WHAT NEEDS TO BE DONE >> Return only the number of lines in the data below where the word "This" appears.

(Stored data)

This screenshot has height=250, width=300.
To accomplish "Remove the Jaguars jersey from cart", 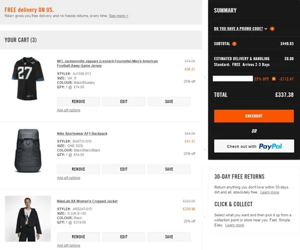I will click(x=79, y=101).
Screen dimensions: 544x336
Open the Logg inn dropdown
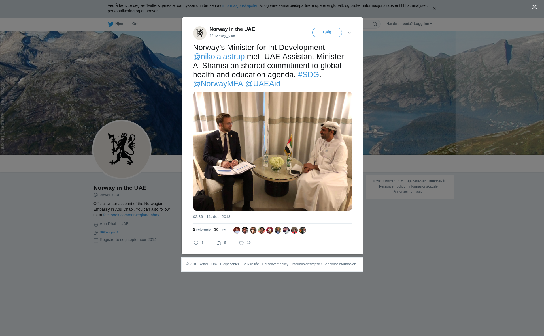click(423, 24)

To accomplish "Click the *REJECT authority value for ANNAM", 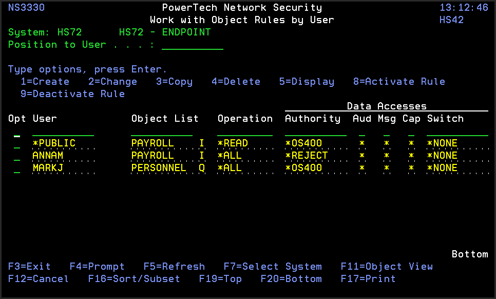I will pos(307,156).
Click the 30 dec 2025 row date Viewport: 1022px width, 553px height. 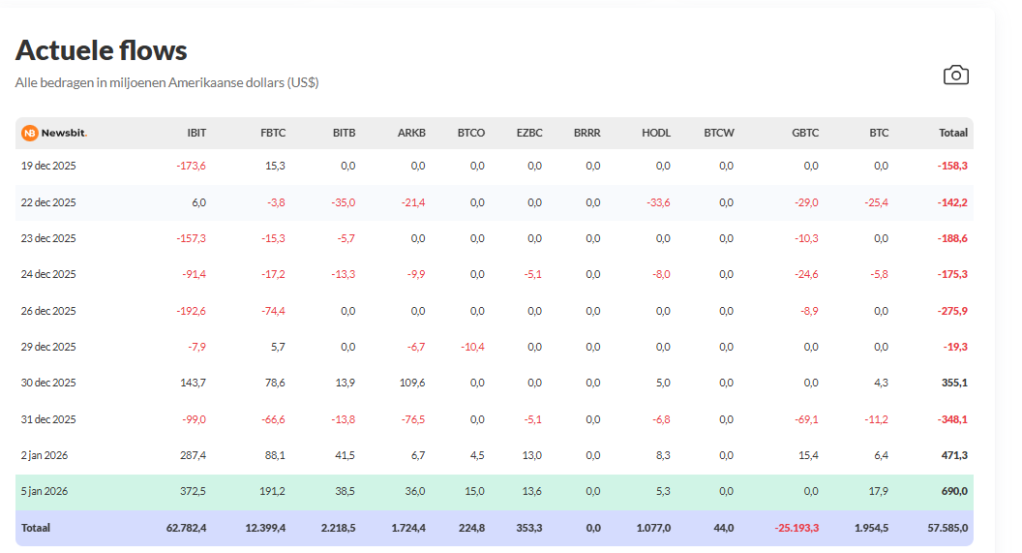48,383
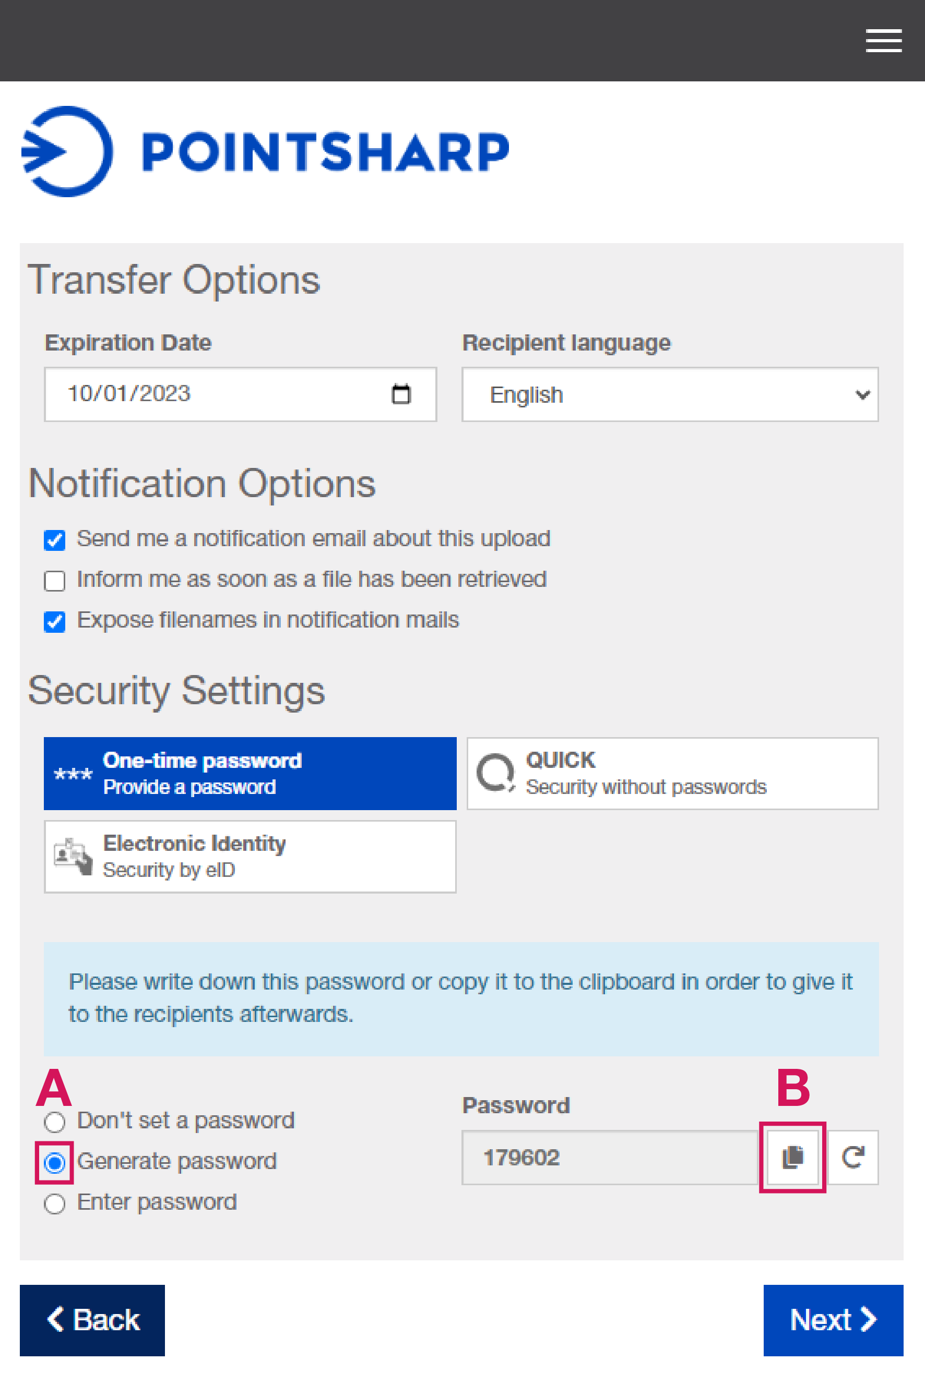
Task: Choose the Electronic Identity security option
Action: [250, 856]
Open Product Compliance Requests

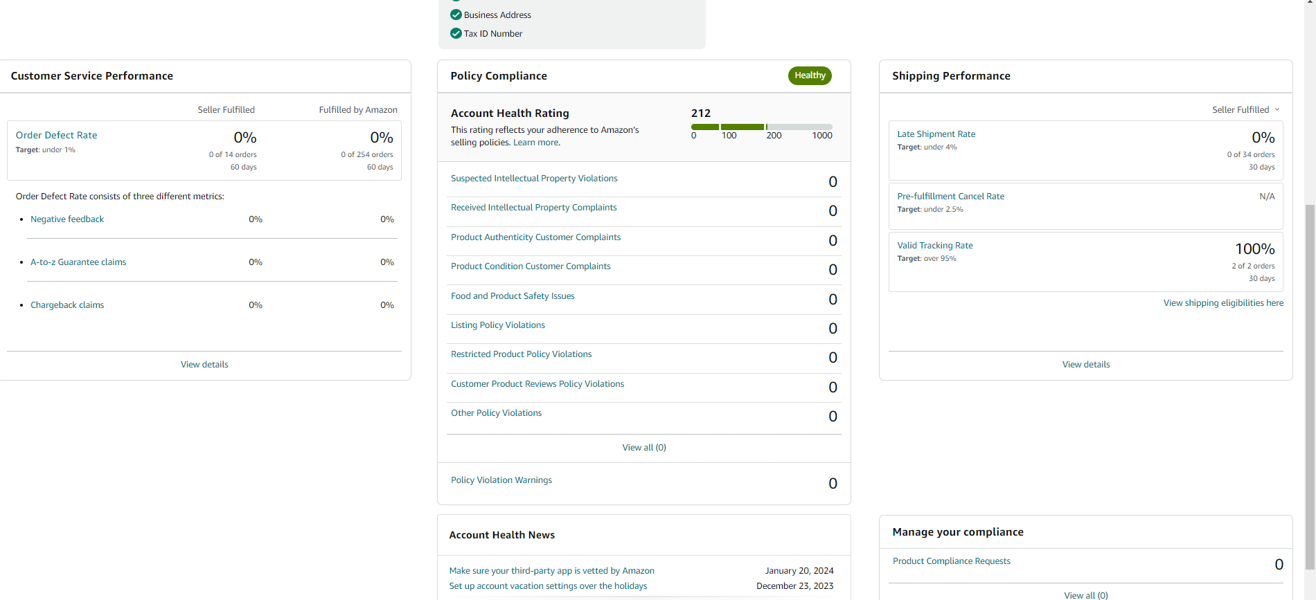pyautogui.click(x=951, y=561)
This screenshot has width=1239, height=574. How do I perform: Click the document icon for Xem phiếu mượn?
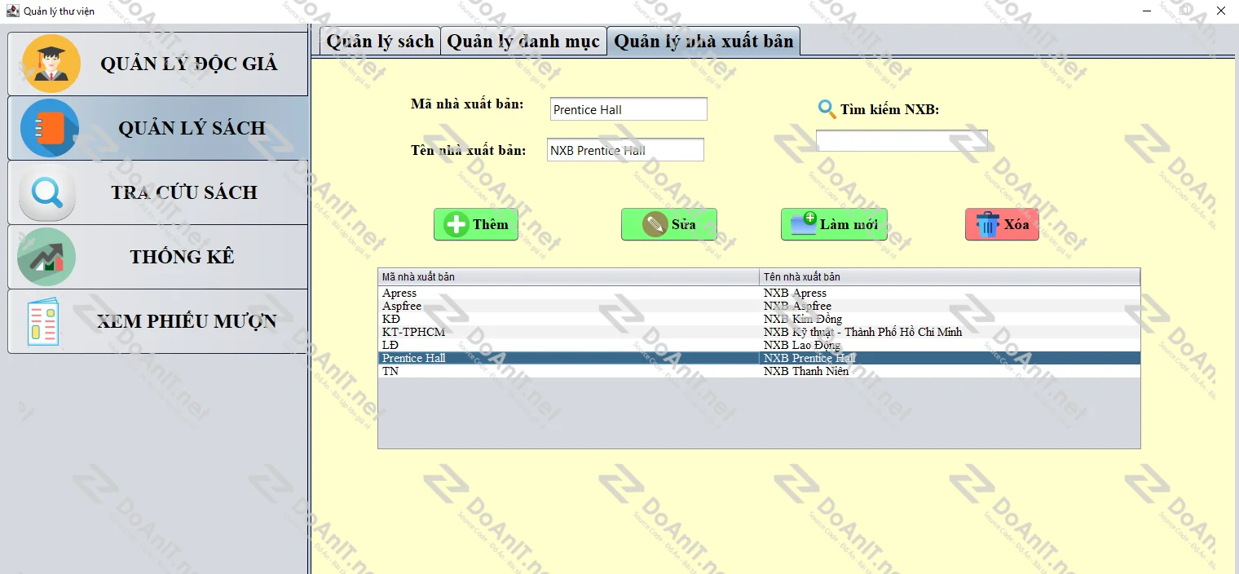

FINISHED EXERCISE >> 2